Oberwanie czereśniowej chmury. Moknące w lipcowych ulewach sady. Przydrożne roztoczańskie stragany, słoje jagód i koszyki moreli. Lepkie od deszczu trawy i lepkie od miodu usta. Kleją się do nich tymiankowe pocałunki i spadające gwiazdy.

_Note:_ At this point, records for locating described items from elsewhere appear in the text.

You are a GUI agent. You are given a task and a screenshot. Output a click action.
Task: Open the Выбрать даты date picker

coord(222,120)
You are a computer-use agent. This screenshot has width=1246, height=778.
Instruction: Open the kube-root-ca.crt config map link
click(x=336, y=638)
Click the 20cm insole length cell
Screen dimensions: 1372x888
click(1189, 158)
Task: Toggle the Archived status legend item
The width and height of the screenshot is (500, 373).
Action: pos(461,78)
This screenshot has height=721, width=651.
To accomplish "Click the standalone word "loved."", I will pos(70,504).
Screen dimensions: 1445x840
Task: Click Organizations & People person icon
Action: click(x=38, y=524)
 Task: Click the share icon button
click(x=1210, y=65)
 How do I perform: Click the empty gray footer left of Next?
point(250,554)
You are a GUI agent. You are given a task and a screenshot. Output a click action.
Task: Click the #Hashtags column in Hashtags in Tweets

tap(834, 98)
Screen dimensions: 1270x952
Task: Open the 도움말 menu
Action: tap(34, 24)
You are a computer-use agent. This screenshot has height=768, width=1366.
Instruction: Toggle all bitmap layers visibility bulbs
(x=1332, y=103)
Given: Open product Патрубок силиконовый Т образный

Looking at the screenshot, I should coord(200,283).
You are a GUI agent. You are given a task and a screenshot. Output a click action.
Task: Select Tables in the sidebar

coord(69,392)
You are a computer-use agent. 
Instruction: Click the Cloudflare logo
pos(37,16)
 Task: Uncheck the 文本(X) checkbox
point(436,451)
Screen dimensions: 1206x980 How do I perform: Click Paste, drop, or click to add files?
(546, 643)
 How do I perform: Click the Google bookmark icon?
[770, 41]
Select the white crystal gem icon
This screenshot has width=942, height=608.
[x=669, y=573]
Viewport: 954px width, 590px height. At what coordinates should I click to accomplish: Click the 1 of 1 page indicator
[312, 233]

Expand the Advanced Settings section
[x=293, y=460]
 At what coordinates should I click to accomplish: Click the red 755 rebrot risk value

Nie można przegapić tego urodzaju owoców. Dziś podaję Wam przepis na najłatwiejsze z możliwych ciast – clafoutis. W wersji wytrawnej, z kozim serem i ziołami, polane tymiankowym miodem. Jeśli macie ochotę na słodką wersję, wystarczy, że do masy dodacie około 80 – 100 gramów cukru.

Clafoutis z założenia przypomina trochę zakalec. To nie do końca tak – ciasto to jest kremowe, bardziej przypomina zapieczony jedwabisty budyń. Dlatego najbardziej lubię je jeść na zimno, jako delikatny deser. I, co najważniejsze, nie ma szans, żeby się clafoutis się nie udało!

Clafoutis z czereśniami i kozim serem

  • 3 jajka L
  • 3/4 szklanki mąki pszennej + do oprószenia foremki
  • 150 ml śmietanki 30%
  • 150 ml mleka zsiadłego
  • 500 g czereśni
  • sól
  • 150 g koziego serka
  • świeży cząber i tymianek
  • miód tymiankowy (do polania)
  1. Jajka mieszamy na gładką masę ze śmietanką i mlekiem.
  2. Do masy jajecznej dodajemy mąkę i sól do smaku. Mieszamy do uzyskania gładkiej, rzadkiej konsystencji.
  3. Masę wlewamy do natłuszczonej i oprószonej mąką tortownicy, do ciasta wrzucamy wydrylowane czereśnie.
  4. Ciasto pieczemy przez ok. 40-45 minut w 180 stopniach.
  5. Clafoutis podajemy na ciepło lub zimno, z kozim serem na wierzchu. Obsypujemy obficie świeżymi ziołami i polewamy miodem.